Top of Data shown

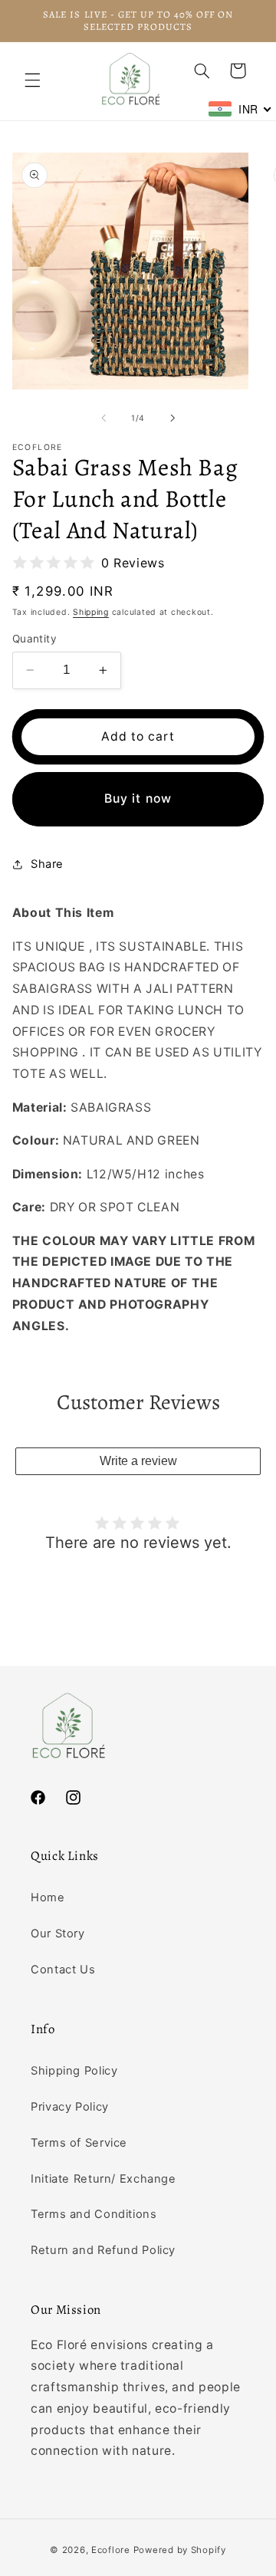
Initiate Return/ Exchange (103, 2179)
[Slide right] (172, 418)
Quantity (34, 638)
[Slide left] (103, 418)
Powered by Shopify (179, 2550)
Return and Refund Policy (103, 2250)
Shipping (91, 612)
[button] (32, 80)
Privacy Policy (70, 2107)
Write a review (138, 1460)
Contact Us (63, 1969)
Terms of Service (79, 2143)
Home (48, 1897)
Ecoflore (110, 2550)
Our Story (58, 1933)
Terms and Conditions (94, 2214)
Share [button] (47, 864)
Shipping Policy (74, 2071)
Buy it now (138, 798)
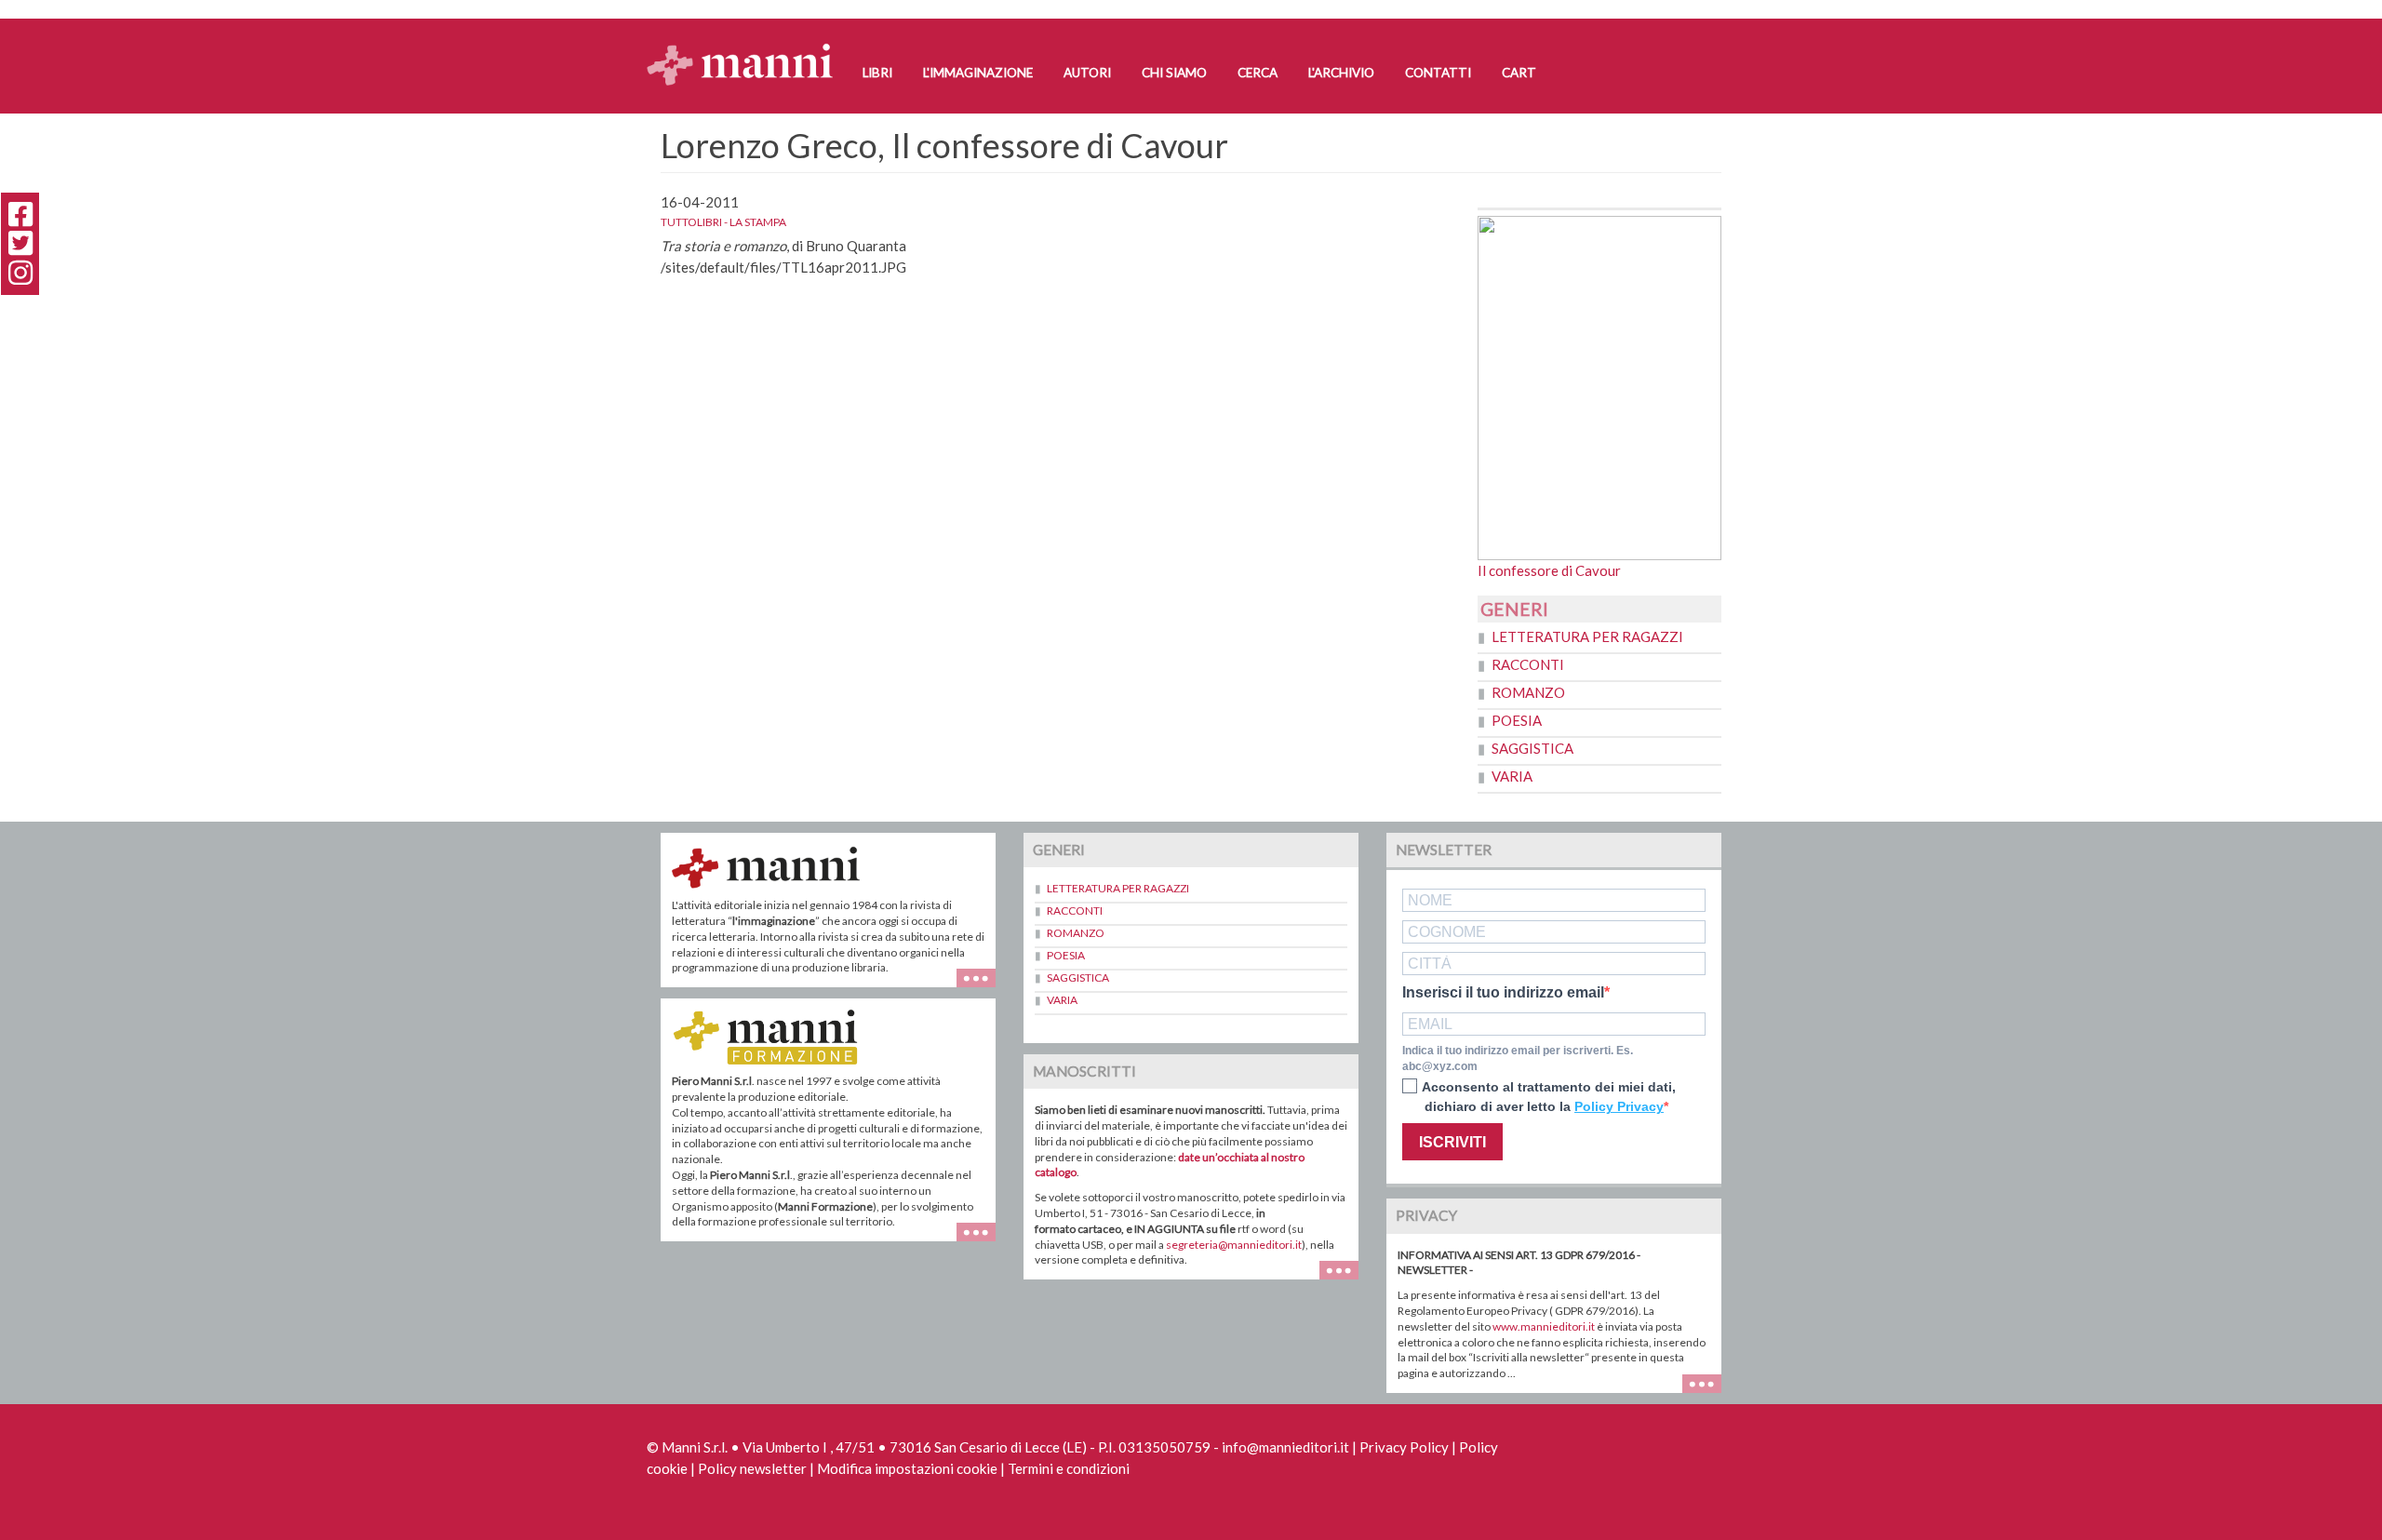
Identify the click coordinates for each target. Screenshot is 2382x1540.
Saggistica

Bottom of Data shown

Assignment: Answer only with how many lines in the records include "Return".

The completed task: 2